# Black hair algea and HUGE PROBLEM!



## PeteyPob (Apr 26, 2004)

Hi everyone,

I have posted before about my algea problems and got back great responces. Now I am on a different road and cant seem to find my way out. My pH is at 7 and kH 10 drops,phosphate level at .2,lighting is 130watts 6700k. Dose hhalf of the recommended flourish. I preform my water changes every two days as well.OK now for my problem I preformed a water change yesterday and manually tried to remove as much algea as I could from my jaava laces and chain swords. The next day I noticed new black hair algae on the same spots I had removed it from and now is on the substrate and then creeps it way on the glass. I have been told to get my SIO4 tested( dont know what that is) and if those are high to dose my tank with robophos.
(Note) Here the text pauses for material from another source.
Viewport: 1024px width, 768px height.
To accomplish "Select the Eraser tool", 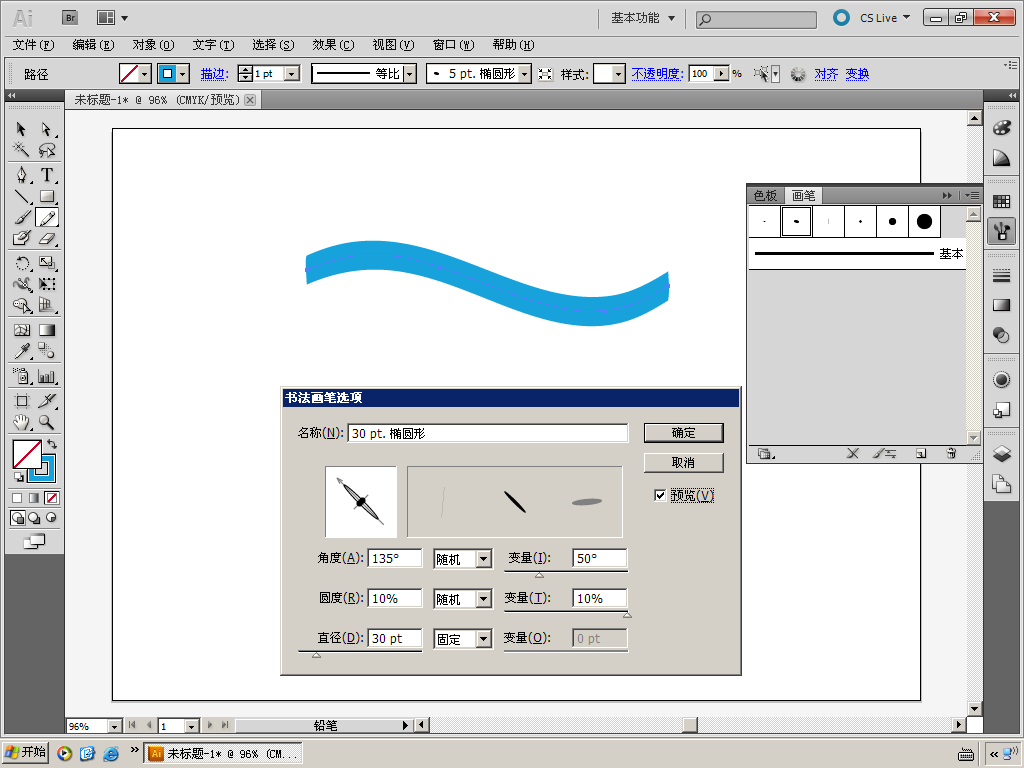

Also been told to tint one half of my tank to see if its my spectrum that too high(not a real big fan of this method), also been told to use RO water that way there are no minerals and then to add SAE to help with the problem. I currently have 10 ottos and a bristle nose who seem to be doing there jobs. I am very confussed and certainly have no clue on what to do. Any of the methods mentioned sound like winners? Thanks!~Pete


----------



## travis (Nov 17, 2004)

This algae is black and hairlike? It doesn't have a bubbly appearance at all does it? The way it's spreading I wonder if it might be blue-green algae(BGA). If you get some on your fingers and smell it, is it just foul smelling? If so, you've likely got BGA.

The best method I know of for treating black beard algae (BBA) is to use CO2. Maintaining CO2 at stable 20-30 ppm levels should get rid of BBA fairly quickly. If it's BGA then you can easily wipe it out with a 3-5 blackout of your tank.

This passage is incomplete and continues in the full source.